*ACTIVITY*:
Print all the data below exactly, without images.

*INPUT*:
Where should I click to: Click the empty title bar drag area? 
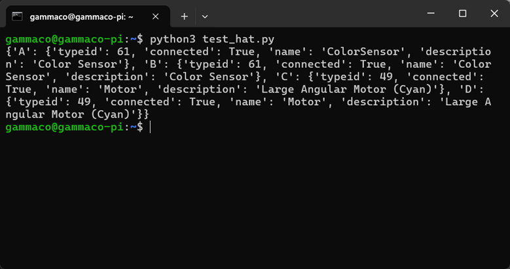click(314, 14)
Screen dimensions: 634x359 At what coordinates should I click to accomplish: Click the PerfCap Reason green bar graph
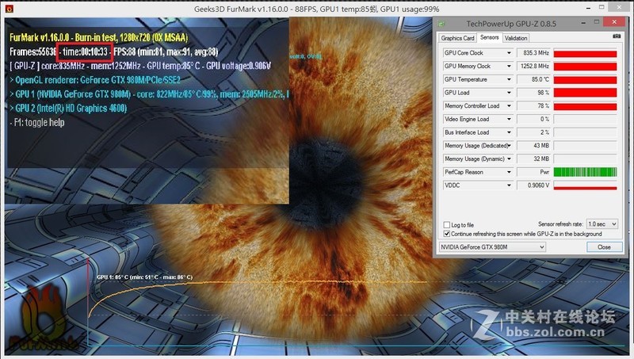click(x=586, y=172)
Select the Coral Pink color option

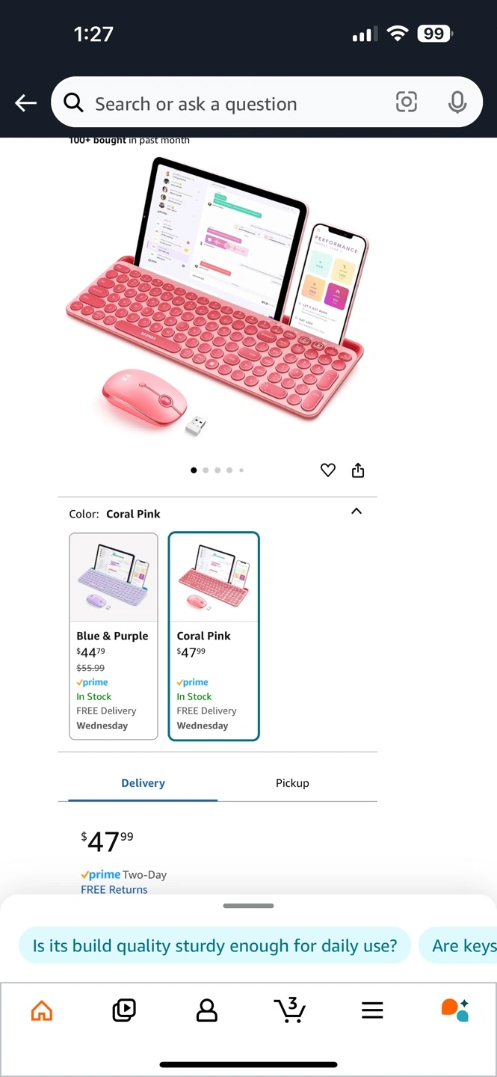click(x=214, y=636)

*ANSWER TO THIS EXERCISE*:
Where should I click to: Click the empty title bar drag area? 
click(314, 14)
Screen dimensions: 634x359 At what coordinates should I click to accomplish: Click the PerfCap Reason green bar graph
click(x=586, y=172)
Select the Coral Pink color option

click(x=214, y=636)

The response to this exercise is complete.